[Collected data]
■ ■ ■ ■ ■ ■ ■
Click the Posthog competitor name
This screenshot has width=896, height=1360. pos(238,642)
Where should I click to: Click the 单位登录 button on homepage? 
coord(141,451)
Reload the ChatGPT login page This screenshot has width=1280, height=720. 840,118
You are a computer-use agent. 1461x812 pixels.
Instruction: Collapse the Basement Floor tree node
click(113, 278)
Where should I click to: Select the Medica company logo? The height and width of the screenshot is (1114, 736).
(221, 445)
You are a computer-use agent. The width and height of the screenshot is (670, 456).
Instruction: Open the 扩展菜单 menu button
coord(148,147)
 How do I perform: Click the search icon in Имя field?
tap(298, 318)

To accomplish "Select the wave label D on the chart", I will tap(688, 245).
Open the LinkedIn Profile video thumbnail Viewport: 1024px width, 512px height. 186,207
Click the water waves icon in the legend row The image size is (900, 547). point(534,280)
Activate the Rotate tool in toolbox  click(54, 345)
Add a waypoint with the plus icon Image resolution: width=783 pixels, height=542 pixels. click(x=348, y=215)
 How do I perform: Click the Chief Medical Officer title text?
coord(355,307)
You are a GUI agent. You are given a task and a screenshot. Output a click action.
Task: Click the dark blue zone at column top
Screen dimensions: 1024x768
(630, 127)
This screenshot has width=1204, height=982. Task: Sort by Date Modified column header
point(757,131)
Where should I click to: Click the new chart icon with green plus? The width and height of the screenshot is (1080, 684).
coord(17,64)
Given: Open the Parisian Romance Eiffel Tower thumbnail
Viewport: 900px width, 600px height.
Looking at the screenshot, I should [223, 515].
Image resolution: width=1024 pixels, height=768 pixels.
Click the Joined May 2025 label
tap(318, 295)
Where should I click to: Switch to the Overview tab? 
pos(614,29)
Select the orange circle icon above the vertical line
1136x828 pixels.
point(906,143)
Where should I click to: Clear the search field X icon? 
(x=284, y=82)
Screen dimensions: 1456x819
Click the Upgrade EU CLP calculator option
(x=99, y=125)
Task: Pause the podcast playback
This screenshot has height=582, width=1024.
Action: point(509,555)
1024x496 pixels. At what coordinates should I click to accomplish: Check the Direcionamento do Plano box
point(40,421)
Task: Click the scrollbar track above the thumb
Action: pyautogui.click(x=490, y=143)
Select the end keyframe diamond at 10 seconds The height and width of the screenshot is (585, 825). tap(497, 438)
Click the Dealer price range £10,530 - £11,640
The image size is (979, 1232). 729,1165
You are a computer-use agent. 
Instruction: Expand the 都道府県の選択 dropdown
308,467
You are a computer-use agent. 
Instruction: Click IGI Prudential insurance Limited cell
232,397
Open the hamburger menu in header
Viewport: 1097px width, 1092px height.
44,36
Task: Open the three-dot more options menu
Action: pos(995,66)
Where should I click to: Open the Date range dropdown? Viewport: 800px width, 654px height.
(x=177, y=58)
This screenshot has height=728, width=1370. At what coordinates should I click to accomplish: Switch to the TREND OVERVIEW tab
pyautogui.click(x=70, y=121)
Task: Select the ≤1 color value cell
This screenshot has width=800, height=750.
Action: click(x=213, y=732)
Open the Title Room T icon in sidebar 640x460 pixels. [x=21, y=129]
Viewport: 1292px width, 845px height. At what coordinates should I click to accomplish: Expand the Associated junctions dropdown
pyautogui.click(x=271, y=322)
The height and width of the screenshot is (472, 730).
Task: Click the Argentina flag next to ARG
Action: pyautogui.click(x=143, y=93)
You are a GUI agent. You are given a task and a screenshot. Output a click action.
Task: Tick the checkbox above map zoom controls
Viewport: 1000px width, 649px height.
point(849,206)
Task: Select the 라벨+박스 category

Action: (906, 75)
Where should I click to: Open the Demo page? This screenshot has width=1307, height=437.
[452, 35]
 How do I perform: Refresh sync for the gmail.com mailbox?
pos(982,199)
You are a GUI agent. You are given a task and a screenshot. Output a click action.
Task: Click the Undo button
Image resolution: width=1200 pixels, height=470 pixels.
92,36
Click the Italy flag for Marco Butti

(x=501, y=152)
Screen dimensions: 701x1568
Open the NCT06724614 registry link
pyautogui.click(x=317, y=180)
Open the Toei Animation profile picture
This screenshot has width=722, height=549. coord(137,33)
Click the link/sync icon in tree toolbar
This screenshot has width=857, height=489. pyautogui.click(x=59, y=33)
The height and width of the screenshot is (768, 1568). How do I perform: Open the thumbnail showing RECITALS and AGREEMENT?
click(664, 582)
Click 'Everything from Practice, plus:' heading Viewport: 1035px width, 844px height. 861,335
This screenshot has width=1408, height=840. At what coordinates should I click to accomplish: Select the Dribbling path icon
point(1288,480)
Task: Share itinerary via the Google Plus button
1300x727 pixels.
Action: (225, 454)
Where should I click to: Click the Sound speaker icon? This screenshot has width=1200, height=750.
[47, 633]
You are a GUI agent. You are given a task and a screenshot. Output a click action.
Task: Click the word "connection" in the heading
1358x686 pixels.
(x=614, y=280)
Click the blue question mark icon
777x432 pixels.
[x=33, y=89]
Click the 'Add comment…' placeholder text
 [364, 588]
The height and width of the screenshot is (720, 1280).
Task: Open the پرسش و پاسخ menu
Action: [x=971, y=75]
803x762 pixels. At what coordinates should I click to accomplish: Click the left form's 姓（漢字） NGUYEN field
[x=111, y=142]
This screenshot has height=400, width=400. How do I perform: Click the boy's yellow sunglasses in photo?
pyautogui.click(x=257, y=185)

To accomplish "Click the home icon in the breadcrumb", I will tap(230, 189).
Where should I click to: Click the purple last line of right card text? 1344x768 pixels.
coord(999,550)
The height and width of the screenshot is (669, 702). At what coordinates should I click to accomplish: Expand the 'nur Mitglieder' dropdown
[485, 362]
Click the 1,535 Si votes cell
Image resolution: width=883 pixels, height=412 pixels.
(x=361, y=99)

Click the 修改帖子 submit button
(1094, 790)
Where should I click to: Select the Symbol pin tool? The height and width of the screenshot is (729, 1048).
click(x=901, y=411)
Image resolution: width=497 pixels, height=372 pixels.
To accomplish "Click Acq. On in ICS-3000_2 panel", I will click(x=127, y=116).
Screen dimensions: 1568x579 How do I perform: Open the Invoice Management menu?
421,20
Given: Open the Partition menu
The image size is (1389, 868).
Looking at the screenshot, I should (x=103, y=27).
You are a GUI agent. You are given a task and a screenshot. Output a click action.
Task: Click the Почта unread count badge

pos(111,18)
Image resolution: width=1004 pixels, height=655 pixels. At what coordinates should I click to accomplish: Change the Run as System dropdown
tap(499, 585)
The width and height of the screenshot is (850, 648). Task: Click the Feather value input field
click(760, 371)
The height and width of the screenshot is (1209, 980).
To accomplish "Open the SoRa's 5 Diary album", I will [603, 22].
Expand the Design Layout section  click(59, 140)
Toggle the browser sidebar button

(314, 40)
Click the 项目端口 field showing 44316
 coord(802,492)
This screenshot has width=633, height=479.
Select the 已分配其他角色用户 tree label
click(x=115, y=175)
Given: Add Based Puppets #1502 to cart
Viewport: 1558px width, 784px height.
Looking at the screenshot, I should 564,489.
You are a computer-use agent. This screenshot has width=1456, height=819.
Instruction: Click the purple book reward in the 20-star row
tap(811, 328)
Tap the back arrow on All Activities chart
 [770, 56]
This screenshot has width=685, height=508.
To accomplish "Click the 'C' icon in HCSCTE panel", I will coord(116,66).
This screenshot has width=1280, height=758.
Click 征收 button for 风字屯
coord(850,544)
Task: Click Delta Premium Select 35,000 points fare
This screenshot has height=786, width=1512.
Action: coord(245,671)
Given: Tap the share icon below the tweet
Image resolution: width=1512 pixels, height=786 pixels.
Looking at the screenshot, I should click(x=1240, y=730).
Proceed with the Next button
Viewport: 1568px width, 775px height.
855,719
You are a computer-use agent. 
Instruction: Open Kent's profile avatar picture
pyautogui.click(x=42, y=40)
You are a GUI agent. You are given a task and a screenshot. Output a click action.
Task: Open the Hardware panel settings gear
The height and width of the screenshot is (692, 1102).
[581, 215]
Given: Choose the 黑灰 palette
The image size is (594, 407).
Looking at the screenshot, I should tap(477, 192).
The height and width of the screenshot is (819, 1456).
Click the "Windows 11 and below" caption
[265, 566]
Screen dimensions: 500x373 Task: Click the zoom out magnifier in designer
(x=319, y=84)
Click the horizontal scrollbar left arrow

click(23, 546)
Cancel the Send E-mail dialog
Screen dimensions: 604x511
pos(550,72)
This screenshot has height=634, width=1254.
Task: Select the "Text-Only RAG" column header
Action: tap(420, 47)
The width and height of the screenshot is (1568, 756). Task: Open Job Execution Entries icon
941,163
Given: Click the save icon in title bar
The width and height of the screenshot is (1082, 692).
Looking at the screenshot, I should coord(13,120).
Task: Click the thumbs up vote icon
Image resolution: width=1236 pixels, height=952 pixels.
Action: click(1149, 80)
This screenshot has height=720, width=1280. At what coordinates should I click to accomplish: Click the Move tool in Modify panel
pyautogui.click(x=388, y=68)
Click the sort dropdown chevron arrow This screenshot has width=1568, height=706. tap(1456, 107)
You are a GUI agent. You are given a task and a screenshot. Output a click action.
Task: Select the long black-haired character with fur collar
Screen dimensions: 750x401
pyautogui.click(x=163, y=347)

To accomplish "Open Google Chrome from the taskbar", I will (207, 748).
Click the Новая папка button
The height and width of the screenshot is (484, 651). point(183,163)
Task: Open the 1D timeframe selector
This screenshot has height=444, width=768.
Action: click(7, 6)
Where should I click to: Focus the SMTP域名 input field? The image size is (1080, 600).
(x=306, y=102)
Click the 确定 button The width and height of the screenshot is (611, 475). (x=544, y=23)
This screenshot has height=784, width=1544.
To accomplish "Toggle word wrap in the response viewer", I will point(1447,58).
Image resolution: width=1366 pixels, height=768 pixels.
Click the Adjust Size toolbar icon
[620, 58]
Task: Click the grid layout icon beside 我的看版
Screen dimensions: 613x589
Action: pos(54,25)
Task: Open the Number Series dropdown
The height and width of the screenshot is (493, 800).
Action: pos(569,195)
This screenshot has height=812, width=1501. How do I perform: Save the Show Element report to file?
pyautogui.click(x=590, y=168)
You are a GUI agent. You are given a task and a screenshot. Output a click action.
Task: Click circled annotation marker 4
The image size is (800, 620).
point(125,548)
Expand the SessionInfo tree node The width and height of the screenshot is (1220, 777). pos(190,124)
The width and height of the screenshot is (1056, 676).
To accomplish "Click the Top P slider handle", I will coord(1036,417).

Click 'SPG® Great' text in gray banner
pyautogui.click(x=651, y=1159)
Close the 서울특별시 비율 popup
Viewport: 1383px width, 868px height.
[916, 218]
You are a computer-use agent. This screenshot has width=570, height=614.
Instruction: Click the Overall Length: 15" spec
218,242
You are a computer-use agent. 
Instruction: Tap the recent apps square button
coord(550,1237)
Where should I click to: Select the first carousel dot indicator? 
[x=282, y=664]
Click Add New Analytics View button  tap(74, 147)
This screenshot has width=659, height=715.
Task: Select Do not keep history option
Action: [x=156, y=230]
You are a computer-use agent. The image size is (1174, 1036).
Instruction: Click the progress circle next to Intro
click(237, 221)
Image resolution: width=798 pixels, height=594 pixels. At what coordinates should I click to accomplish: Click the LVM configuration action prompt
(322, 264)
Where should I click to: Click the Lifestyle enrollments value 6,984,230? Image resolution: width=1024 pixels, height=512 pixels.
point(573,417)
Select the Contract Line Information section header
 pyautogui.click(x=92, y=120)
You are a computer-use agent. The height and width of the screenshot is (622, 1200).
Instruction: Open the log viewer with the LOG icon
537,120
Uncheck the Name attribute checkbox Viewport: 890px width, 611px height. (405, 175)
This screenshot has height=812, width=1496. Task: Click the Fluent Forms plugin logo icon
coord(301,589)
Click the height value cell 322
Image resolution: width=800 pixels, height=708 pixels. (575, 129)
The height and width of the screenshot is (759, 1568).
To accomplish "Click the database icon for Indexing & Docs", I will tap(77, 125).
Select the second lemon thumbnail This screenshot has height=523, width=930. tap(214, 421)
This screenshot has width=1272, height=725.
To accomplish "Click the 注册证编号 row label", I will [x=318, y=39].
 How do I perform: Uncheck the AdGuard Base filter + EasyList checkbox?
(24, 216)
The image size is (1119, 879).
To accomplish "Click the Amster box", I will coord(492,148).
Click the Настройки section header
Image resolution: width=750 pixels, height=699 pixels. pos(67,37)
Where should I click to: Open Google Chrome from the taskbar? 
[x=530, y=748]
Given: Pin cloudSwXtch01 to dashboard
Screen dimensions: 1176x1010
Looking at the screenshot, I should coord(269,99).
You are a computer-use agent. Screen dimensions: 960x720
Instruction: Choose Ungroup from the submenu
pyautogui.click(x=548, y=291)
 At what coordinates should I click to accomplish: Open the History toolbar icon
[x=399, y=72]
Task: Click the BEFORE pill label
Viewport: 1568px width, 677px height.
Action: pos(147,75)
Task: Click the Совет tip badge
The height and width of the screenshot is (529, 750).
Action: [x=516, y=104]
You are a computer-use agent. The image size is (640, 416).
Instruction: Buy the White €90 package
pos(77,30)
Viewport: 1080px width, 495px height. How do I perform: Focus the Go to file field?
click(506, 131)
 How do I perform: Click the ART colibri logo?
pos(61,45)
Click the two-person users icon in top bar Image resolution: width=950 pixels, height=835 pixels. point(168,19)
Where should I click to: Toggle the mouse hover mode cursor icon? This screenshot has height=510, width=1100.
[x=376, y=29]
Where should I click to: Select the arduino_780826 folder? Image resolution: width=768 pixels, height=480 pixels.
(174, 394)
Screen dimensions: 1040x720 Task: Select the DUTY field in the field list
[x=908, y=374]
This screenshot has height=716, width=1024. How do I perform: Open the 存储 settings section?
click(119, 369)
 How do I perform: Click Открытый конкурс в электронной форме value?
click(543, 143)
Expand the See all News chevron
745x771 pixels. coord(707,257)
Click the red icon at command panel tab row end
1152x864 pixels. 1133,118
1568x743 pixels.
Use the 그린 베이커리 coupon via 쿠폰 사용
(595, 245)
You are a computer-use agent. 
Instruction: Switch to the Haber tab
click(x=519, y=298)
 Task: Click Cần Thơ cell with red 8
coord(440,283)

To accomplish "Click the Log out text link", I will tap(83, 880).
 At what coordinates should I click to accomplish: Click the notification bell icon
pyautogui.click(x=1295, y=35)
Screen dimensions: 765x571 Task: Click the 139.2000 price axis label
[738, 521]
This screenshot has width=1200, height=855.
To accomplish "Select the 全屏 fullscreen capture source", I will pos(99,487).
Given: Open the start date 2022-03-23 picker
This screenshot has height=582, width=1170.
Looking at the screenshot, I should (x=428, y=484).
■ ■ ■ ■ ■ ■ ■
[Problem] Lines holding the word "heading" are the answer; copy every one from the records above.

[Finished exercise]
Click 'Everything from Practice, plus:' heading Viewport: 1035px width, 844px height. 861,335
Task: Click the word "connection" in the heading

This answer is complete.